Comment by philipkglass
2 days ago
And tell us to limit our fish consumption?
The only recommendations to limit fish that I have seen are due to mercury exposure risks:
https://www.fda.gov/food/consumers/advice-about-eating-fish
Coal burning and incidental industrial releases drastically increased the amount of mercury in surface waters over the past century. The released mercury gets transformed by bacteria into organomercury compounds which are lipophilic and concentrate up the food chain, meaning that predator fish like tuna and swordfish can contain orders of magnitude more mercury than the water they live in.
There are plenty of fish with much lower mercury levels (like salmon, trout, and sardines):
https://www.fda.gov/food/environmental-contaminants-food/mer...

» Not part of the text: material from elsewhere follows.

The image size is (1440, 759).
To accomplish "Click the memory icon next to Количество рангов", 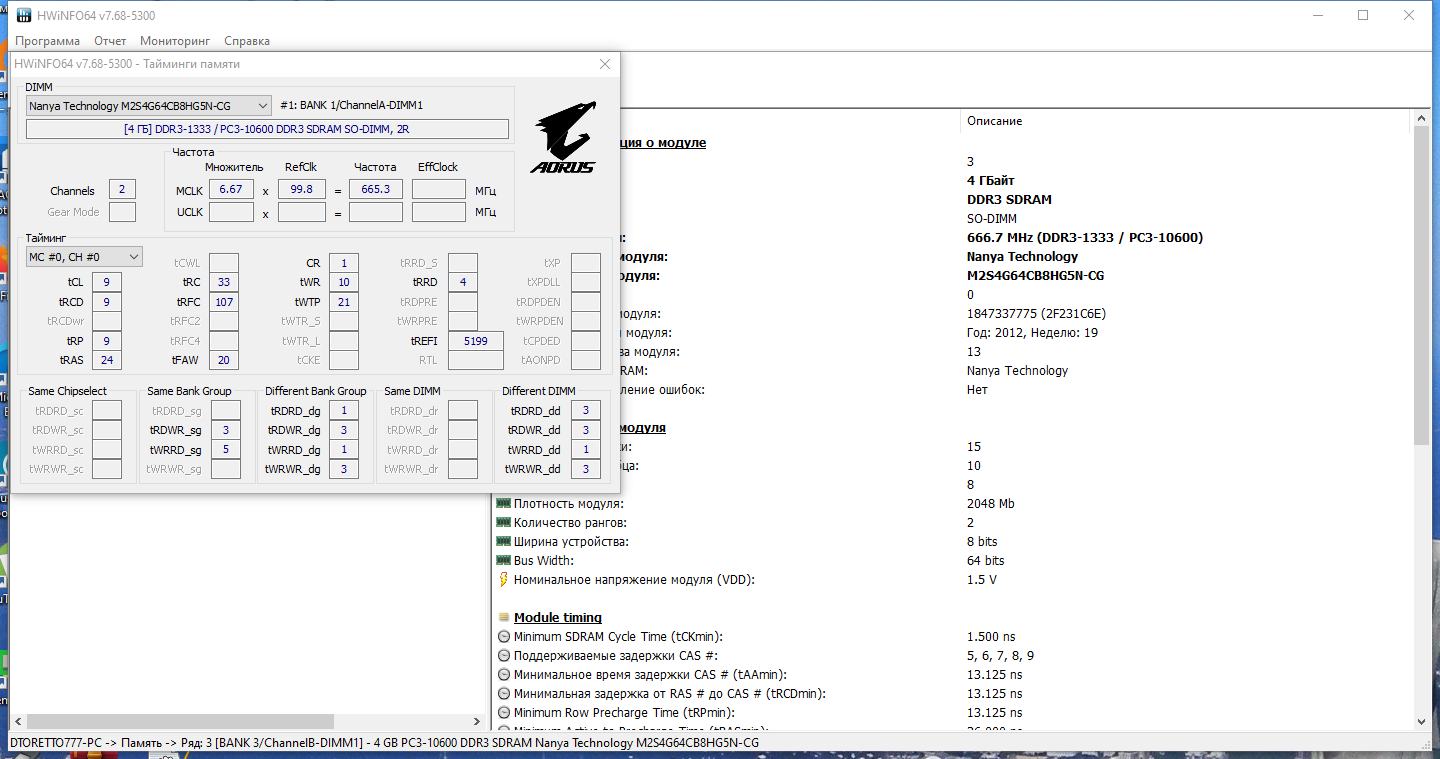I will coord(503,523).
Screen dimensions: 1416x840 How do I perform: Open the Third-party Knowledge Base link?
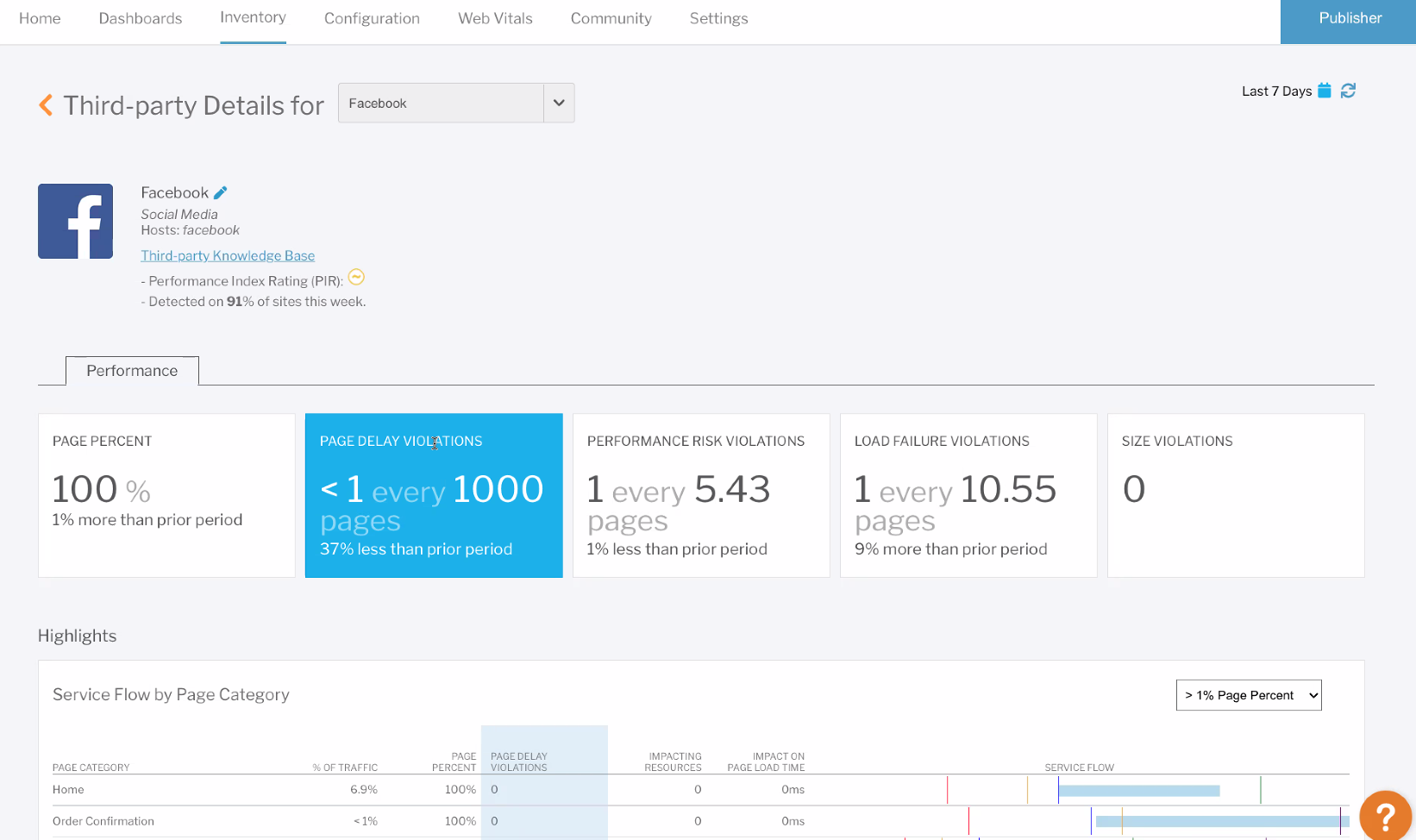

You can eat all the salmon you want without worrying about mercury, and I haven't seen government advice to the contrary.
Your first link recommends limiting fish for children to 2 servings per week, even from the “best choices” list. By contrast it recommends kids 1-5 have two servings a day of other meat and poultry: https://www.parkchildcare.ie/food-pyramid-for-1-5-year-old-c...
Thats tantamount to a recommendation that fish should comprise a minority of your protein, which is backwards. It’s almost certainly healthier overall for fish to be your primary protein source and to eat red meat, chicken, and pork sparingly. How many servings a week of fish do you think Japanese kids eat?